Building the Hugging Face MCP Server

The Model Context Protocol (MCP) has been gaining traction as the standard for connecting AI Assistants to the outside world. As a key player in the AI ecosystem, Hugging Face has been working on providing access to the Hub via MCP. In this article, we'll share our experience developing the hf.co/mcp MCP Server and the key design choices that went into it.

Design Choices

The Hugging Face Hub is a versatile platform used for research, development, content creation, and more. To cater to the diverse needs of the community, we wanted to create an MCP Server that could be customized to suit individual requirements Park et al. (2020). We aimed to make the server dynamic by adjusting users' tools on the fly, while also providing easy access to thousands of AI applications available on Spaces.
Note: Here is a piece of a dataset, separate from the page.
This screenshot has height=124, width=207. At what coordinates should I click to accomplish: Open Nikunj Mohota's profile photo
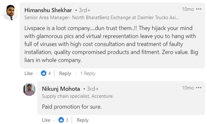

To achieve this, we designed the MCP Server with the following features:

Customization: Users can configure their tools and settings on the fly, allowing for a high degree of flexibility.
Accessibility: The server provides a simple URL for remote access, eliminating the need for complicated downloads and configuration.
Scalability: The server is designed to scale horizontally, allowing it to handle a large number of requests without compromising performance.

Remote Servers

When building a remote MCP Server, the first decision is deciding how clients will connect to it. MCP offers several transport options, each with its own trade-offs. We'll go through the different options in detail.

Transport Options

MCP provides the following transport options:

STDIO: Typically used when the MCP Server is running on the same computer as the Client. Able to access local resources such as files if needed.
HTTP with SSE: Used for remote connections over HTTP. Deprecated in the 2025-03-26 version of MCP but still in use.
Streamable HTTP: A more flexible remote HTTP transport that provides more options for deployment than the outgoing SSE version.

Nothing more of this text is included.